Sí lo haremos, sin embargo, de todas las doncellas que prestaban sus servicios en el harén principal y en las dependencias de las concubinas. En cuanto apareció el sol por el horizonte, se fueron a lavar y comprobaron, horrorizadas, que habían perdido sus espléndidas cabelleras. Los eunucos, tanto los jóvenes como los de más edad, estaban también calvos. Aun así, corrieron a los aposentos de la pareja imperial y empezaron a tañer sus instrumentos, para que la música los arrancara de la despreocupación del sueño. Las lágrimas caían a raudales por sus mejillas, temerosos de lo que pudiera ocurrirles. Pero lo más sorprendente fue que, al levantarse, ¡la emperatriz descubrió, igualmente, que le faltaba el pelo! A toda prisa hizo traer unas lámparas y se dirigió a la cama del dragón. Allí, envuelto en sábanas de seda, ¡yacía un monje totalmente calvo!
La reina empezó a chillar y sus gritos despertaron al rey, que se quedó de piedra, al ver a su esposa sin un solo cabello en la cabeza.
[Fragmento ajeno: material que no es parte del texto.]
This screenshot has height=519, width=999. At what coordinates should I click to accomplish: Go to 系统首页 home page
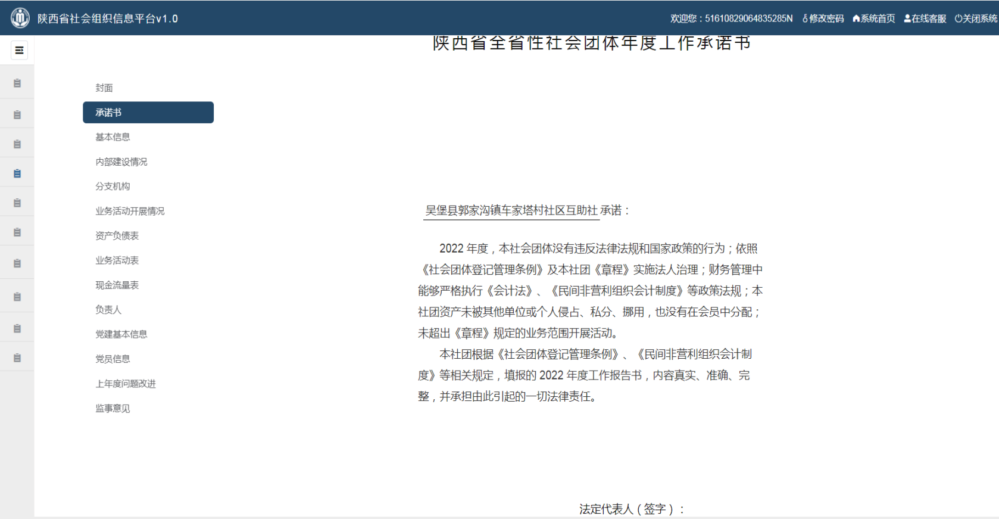pos(873,18)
Sentándose a toda prisa, preguntó en tono severo:
—¿Se puede saber por qué os habéis cortado el pelo?
—Eso mismo quería preguntaros yo —contestó la reina.
Su majestad se llevó en seguida la mano a la cabeza y, al ver que la tenía tan monda y lironda como su esposa, exclamó, temblando:
—¡¿Qué nos ha sucedido?!
Para entonces la desesperación se había apoderado de todas las concubinas, doncellas y eunucos, que, postrándose de hinojos ante sus majestades, gritaron, angustiados:
—¡De la noche a la mañana todos nos hemos convertido en monjes!
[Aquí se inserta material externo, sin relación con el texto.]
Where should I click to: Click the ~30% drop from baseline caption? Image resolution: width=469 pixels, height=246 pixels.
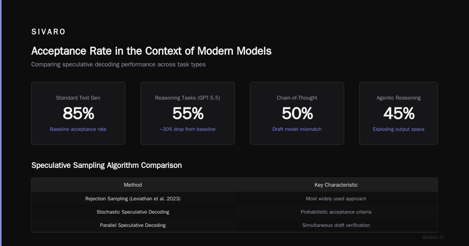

—Esto —dijo el rey con los ojos anegados por las lágrimas— debe de ser el castigo por haber hecho matar a tantos. Os prohíbo —añadió en un tono más sereno— que habléis con nadie de lo ocurrido, pues es posible que algunos de los funcionarios aprovechen la ocasión para criticar mi forma de gobierno. Si no os importa, desearía celebrar las audiencias, como si nada hubiera ocurrido.
Mientras tenía lugar esta conversación, en los ministerios y en los cuarteles se desarrollaba una actividad frenética, pues todo el mundo acababa de descubrir que estaba calvo y se hallaba redactando el correspondiente informe para el emperador. Se sentían como si les hubieran zurcido el rostro con un látigo, pues no sabían a qué atribuir la causa de tan desazonante como extraño fenómeno.
No sabemos de momento qué ocurrió a la mercancía que el comandante del sector oriental había arrebatado a los bandidos. El que desee averiguarlo tendrá que escuchar con atención las explicaciones que se ofrecen en el capítulo siguiente.